Complete the following
A: Please list every person named in the Toulouse-Lautrec article.
B: In the Toulouse-Lautrec article, how old was the artist when he painted the panel?

──────── Document excerpt

A Historic Toulouse-Lautrec

On 17 April 2021, by Anne Doridou-Heim

A collector took the bit between his teeth to acquire this work of a talented young man, only 16 years old, but already galloping towards his artistic maturity. All around, poetry reigned. 

Henri de Toulouse-Lautrec (1864-1901), Jeune cavalier enfourchant sa monture, 1880, oil on panel, 23.5 x 13.7 cm/9.2 x 5.4 in.
Result: €183,300

When he painted this little panel of a Jeune cavalier enfourchant sa monture (Young Rider Mounting his Horse) at the age of 16 yrs old, Henri de Toulouse-Lautrec was the pampered son of a countess. But an incurable disease was already eating away at him. Though he could not slow its progression, he threw himself body and soul into painting. This work—a rediscovery—is all the more moving because of its subject. The small rider, though seen from behind and unidentifiable, represents the artist himself and the passion for horses he was forced to give up. The stallion, clearly following in Géricault's line, pulsates with a burning energy: nostrils quivering, it is poised to leap wildly forward as though seeking to cheat impotence in the face of sickness. The small, masterfully executed oil painting careered towards a final bid of €183,000.

────────────────
──────── Exercise data

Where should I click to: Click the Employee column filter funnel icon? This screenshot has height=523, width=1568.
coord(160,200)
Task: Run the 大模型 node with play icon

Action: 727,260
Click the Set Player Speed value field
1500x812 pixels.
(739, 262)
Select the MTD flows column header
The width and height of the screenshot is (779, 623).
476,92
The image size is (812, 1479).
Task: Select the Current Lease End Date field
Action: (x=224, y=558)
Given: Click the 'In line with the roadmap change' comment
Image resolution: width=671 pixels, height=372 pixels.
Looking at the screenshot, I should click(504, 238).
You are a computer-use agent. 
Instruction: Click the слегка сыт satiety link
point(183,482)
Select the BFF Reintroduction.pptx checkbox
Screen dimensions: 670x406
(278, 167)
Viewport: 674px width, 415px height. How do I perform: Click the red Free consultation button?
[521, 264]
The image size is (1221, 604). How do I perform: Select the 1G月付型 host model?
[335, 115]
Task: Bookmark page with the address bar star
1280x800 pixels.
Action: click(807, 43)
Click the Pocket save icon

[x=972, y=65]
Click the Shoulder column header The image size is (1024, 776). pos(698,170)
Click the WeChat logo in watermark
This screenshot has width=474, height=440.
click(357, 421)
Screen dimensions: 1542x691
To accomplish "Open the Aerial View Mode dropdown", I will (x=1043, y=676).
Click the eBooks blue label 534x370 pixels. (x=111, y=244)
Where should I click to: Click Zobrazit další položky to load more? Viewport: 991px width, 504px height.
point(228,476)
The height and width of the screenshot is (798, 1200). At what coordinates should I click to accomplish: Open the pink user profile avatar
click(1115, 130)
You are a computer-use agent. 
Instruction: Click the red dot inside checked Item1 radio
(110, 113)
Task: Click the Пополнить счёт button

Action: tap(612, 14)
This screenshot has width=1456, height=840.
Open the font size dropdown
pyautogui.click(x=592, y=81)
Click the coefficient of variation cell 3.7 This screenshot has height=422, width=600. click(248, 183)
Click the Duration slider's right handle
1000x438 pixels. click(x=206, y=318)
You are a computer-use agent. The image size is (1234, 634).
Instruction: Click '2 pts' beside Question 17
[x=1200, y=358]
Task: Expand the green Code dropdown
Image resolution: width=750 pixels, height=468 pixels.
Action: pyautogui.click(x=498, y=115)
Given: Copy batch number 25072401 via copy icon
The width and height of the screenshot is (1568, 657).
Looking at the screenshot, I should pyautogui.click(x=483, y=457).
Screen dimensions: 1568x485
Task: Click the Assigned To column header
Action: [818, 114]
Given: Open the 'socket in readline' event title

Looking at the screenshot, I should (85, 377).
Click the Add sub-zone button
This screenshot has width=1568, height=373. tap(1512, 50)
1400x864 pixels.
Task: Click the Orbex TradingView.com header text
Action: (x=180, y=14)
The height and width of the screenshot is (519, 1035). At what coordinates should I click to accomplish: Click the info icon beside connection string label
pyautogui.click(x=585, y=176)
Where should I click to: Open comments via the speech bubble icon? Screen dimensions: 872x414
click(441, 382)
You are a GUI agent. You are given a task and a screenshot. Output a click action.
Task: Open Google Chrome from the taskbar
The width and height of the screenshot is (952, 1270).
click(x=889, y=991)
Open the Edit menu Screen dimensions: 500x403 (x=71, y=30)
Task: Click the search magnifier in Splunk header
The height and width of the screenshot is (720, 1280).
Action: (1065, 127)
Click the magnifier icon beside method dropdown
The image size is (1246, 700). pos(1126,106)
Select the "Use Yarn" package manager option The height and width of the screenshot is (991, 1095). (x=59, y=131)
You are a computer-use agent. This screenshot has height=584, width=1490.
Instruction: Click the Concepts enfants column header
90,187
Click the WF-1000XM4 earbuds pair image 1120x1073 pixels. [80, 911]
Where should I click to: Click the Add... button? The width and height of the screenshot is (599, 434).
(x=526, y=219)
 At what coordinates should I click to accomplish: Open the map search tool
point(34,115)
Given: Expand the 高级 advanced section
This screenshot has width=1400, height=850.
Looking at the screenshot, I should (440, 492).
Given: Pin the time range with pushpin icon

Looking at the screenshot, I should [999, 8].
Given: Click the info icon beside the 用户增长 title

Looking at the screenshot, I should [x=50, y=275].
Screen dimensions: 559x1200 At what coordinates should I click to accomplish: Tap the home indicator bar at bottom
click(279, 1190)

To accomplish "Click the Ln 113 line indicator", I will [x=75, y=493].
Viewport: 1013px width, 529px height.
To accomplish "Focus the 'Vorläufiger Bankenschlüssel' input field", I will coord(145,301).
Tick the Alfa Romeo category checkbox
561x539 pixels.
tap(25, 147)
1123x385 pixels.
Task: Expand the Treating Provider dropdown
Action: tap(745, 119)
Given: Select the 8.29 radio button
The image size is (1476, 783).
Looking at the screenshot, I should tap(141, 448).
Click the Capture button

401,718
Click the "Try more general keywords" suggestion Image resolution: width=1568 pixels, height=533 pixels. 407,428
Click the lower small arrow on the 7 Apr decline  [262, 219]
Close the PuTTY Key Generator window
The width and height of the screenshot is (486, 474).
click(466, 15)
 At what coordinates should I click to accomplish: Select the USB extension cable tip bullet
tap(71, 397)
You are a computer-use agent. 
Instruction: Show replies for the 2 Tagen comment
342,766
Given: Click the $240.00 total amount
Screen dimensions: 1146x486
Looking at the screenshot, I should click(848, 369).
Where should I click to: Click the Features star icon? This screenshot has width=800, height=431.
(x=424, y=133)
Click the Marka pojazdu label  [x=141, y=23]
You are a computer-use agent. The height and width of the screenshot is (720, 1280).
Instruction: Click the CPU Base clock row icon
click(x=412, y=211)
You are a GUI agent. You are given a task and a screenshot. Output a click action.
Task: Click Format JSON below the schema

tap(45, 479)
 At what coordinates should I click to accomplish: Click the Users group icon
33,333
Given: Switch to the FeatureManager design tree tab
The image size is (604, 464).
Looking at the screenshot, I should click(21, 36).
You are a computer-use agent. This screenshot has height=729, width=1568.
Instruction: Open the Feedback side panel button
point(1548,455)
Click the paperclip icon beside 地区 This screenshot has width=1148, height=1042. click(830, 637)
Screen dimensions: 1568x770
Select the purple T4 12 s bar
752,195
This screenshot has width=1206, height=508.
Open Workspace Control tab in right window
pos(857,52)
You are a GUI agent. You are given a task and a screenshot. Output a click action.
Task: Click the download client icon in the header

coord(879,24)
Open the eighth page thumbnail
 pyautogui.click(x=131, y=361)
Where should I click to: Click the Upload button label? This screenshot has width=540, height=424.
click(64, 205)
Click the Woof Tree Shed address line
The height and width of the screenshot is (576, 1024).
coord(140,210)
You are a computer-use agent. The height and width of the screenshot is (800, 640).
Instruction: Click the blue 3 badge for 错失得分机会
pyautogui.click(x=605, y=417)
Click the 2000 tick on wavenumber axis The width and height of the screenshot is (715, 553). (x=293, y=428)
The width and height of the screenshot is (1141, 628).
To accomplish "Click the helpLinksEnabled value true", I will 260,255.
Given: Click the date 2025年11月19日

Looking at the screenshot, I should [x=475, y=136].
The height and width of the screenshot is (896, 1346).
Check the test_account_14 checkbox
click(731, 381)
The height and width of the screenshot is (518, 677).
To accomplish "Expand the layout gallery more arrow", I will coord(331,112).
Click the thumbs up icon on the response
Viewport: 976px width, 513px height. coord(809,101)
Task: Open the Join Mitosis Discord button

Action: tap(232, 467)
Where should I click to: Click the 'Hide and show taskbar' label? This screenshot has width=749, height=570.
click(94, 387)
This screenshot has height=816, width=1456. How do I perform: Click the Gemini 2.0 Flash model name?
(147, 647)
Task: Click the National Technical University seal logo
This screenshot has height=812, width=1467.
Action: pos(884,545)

────────────────

Answers for the tasks
A:
Anne Doridou-Heim
Henri de Toulouse-Lautrec
Géricault

B: 16 years old